Com a entrada dos agentes de IA nas empresas gerir a mudança é um desafio

Apesar do entusiasmo em torno da inteligência artificial, a maioria das organizações continua sem uma estratégia sólida para gerir o impacto humano da tecnologia. Um estudo da AWS mostra que apenas 14% das empresas têm programas formais de gestão da mudança, um défice que pode comprometer seriamente as iniciativas com agentes de IA.
2 de Janeiro, 2026

A introdução de agentes de inteligência artificial nas empresas está a expor uma fragilidade antiga da governação tecnológica: a gestão da mudança continua a ser tratada como um tema secundário, quando é, na prática, um dos principais fatores de sucesso ou fracasso das transformações digitais. A aceitação por parte dos colaboradores, a clareza na comunicação e a adaptação dos processos tornam-se ainda mais críticas num contexto em que a IA introduz novos riscos, incertezas e formas de trabalhar.

Os agentes de IA não seguem um percurso linear de implementação, sobretudo porque a própria tecnologia evolui a um ritmo acelerado. O que há poucos meses era complexo ou dispendioso pode hoje ser mais simples e acessível. Em contrapartida, alinhar a estratégia de IA, criar modelos de governação eficazes, decidir onde experimentar e levar soluções de piloto para produção continua a ser um desafio estrutural para os gestores e responsáveis de TI.

Um dos primeiros passos passa por clarificar conceitos dentro da organização. O termo “agente de IA” é usado de forma muito ampla, abrangendo desde modelos de processamento de linguagem natural integrados em fluxos de trabalho até ferramentas de apoio à experiência do colaborador ou do cliente. Sem uma linguagem comum e expectativas realistas, os programas de mudança correm o risco de gerar mais dúvidas do que confiança entre os utilizadores.

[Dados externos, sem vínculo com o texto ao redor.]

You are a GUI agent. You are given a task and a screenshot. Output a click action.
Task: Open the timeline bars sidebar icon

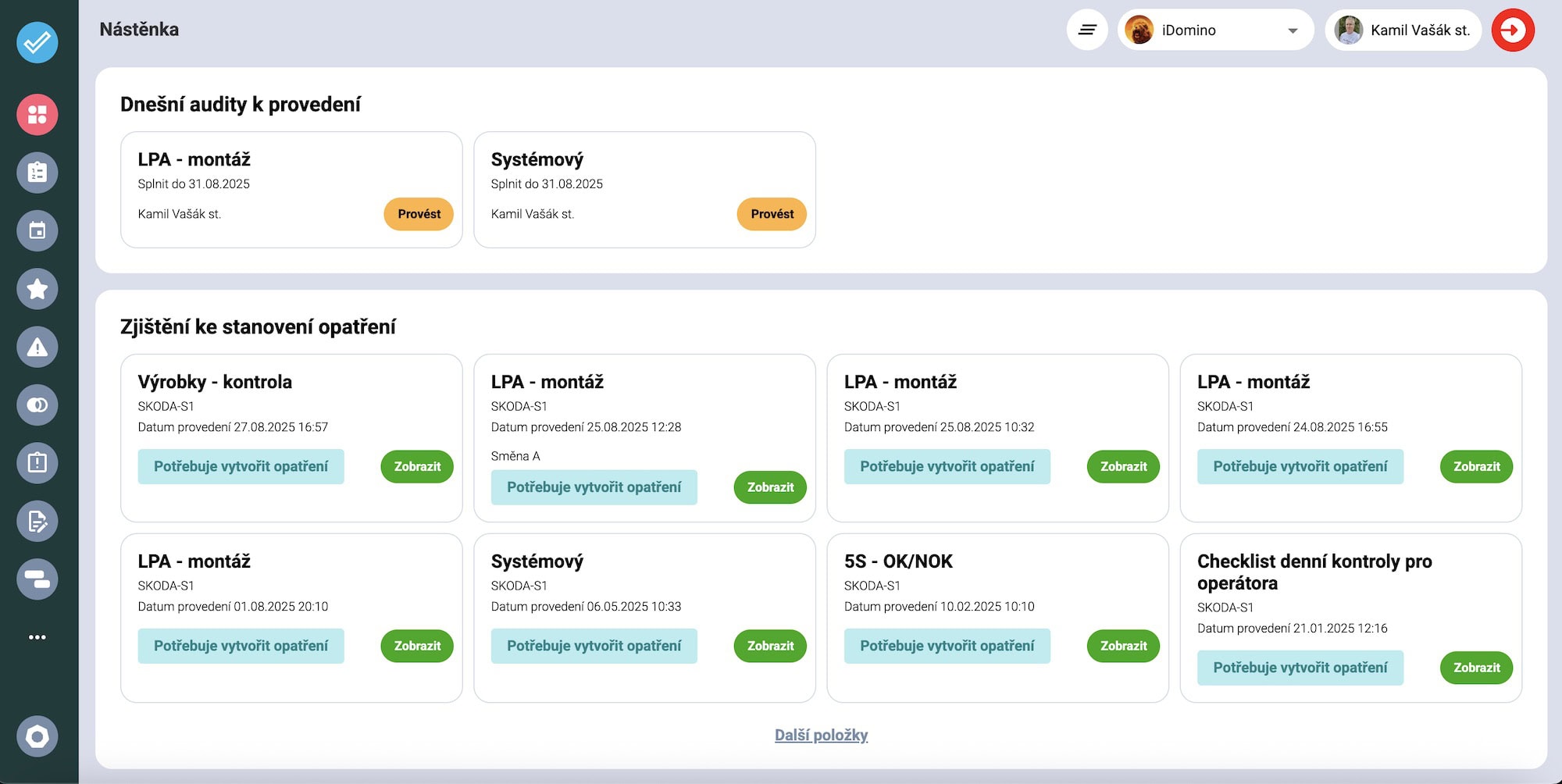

Outro aspeto central é a segmentação da força de trabalho em função do seu papel na IA. Executivos, responsáveis de conformidade, especialistas técnicos, utilizadores finais e equipas de inovação enfrentam desafios distintos e têm níveis de envolvimento muito diferentes. Ajustar a gestão da mudança a estes perfis permite alinhar melhor as iniciativas de IA com a forma como as pessoas realmente trabalham e tomam decisões.

A definição de prioridades estratégicas surge como um ponto de tensão frequente, à medida que os CEO e diretores de área disputam investimento e protagonismo em projetos de IA. A experiência mostra que tentar responder a todas as solicitações leva a resultados medíocres. Ancorar os agentes de IA em duas ou três oportunidades concretas, ligadas a objetivos de negócio já existentes, ajuda a evitar que a tecnologia se transforme num exercício paralelo sem impacto real.

Neste processo, os gestores de TI não podem assumir sozinhos o papel de líderes da mudança. A construção de alianças internas e a identificação de embaixadores da IA tornam-se competências essenciais para alinhar a liderança e dar consistência à estratégia. Esta colaboração é igualmente decisiva na governação da IA, um domínio frequentemente negligenciado na corrida à inovação.

A governação da IA exige equilíbrio entre controlo e experimentação. A pressão para colocar agentes em produção pode resultar em sistemas onde os mecanismos tradicionais de segurança já não são suficientes. Definir limites claros sobre o que os agentes podem fazer de forma autónoma, sobretudo quando estão envolvidos dados sensíveis ou processos críticos, é um requisito básico antes de qualquer implementação alargada.

A componente humana volta a destacar-se na necessidade de criar “campeões de IA” dentro da organização. Os agentes dependem de processos bem definidos, dados estruturados e conhecimento explícito. Quando esse conhecimento está disperso ou retido por especialistas relutantes em partilhá-lo, o valor da IA diminui drasticamente. Cabe às áreas de TI, em articulação com os recursos humanos, criar incentivos, métricas de desempenho e condições para que esses especialistas validem, corrijam e melhorem continuamente o comportamento dos agentes.

Os receios dos utilizadores finais não podem ser ignorados. O medo de substituição por IA é real e deve estar no centro dos programas de gestão da mudança. Mais do que formação técnica, é necessária literacia em IA, pensamento crítico e compreensão das limitações dos sistemas, incluindo fenómenos como as alucinações. A criação de uma cultura de aprendizagem contínua torna-se, assim, um investimento de longo prazo e não apenas uma resposta pontual a uma transformação específica.

Por fim, a experiência do cliente surge como um dos principais campos de aplicação futura dos agentes de IA. Da saúde à banca ou ao retalho, os casos de uso mais promissores exigem uma colaboração estreita entre equipas de inovação e equipas operacionais. São estas últimas que, ao utilizarem a IA no dia a dia, conseguem avaliar o impacto real nos processos e nas decisões, fornecendo o feedback necessário para que a tecnologia responda efetivamente às necessidades dos clientes.